December 14, 2008

I have the right to feel a multitude of emotions


Someone handed me the other day “The Mourner’s Bill of Right” by Alan D. Wolfelt, Ph.D where you can learn more about it at Centerforloss.com. The first three “rights” really resonate with me lately.

  1. I have the right to experience my own unique grief.
  2. I have the right to talk about my grief.
  3. I have the right to feel a multitude of emotions.


My emotions surrounding Hyacinth Bucket’s death have been varied and mixed from one moment to the next, and on many different aspects around her death. As of late, my emotions have been of anger:

I am angry that it has been 33 days today since Hyacinth’s untimely demise and I still haven’t received Hyacinth Bucket’s ashes.
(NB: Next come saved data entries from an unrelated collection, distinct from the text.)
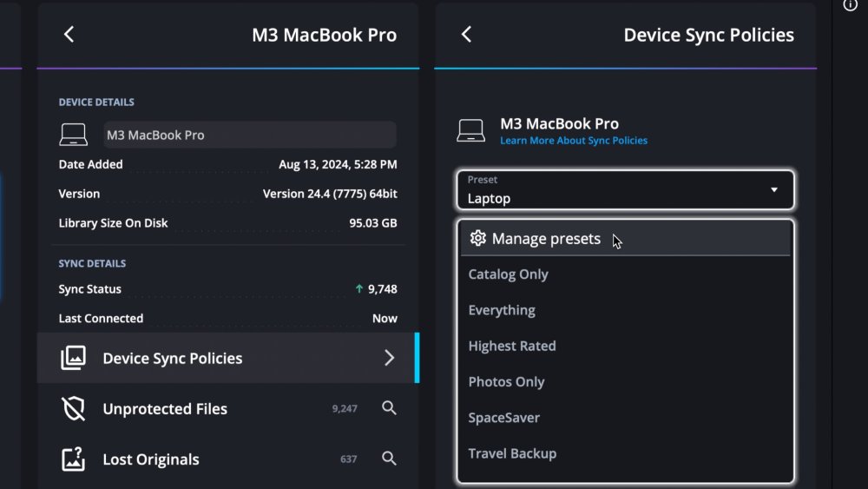Search Unprotected Files with magnifier icon
This screenshot has height=489, width=868.
[390, 408]
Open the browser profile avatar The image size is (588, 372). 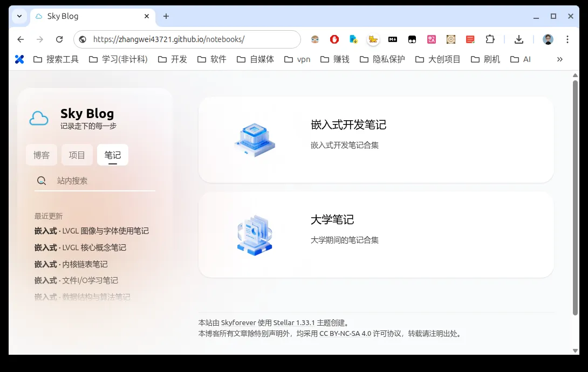pos(548,39)
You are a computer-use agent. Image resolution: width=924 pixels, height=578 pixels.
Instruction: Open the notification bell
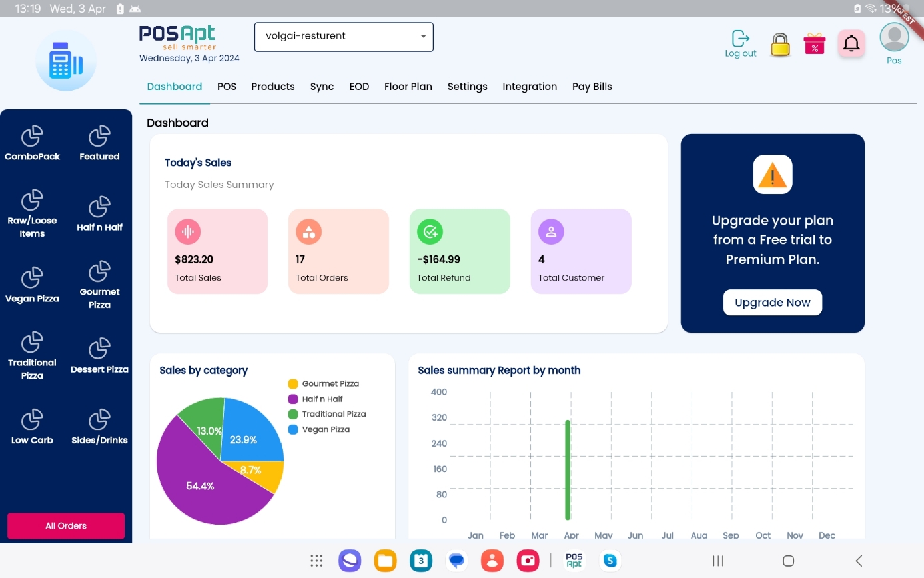point(851,42)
Everyone I talk to keeps telling me that it is an important step towards finding some closure in this mess.

I have not heard from the handler since the day he called to inform me of her death.

A friend of mine had such stopped by for a quick visit and was telling me how she had been talking to her veterinarian about the events surrounding the death of my Hyacinth. She was telling me what her veterinarian’s opinion was on my situation. According to her veterinarian, his veterinarian should have been communicating with me every step of the way with the cremation of Hyacinth Bucket.

I had explained to my friend my understanding of Hyacinth’s cremation: I heard from a third party, the mutual friend of mine and the handler that Hyacinth was not taken to his veterinarian but to her veterinarian - something about her veterinarian being closer.

Others have said that I should also receive a certificate from the veterinarian for Hyacinth’s cremation.

Right now, the only thing I truly know is that Hyacinth is gone and I don’t have her remains yet and at 33 days, I can't see too many excuses that can explain this.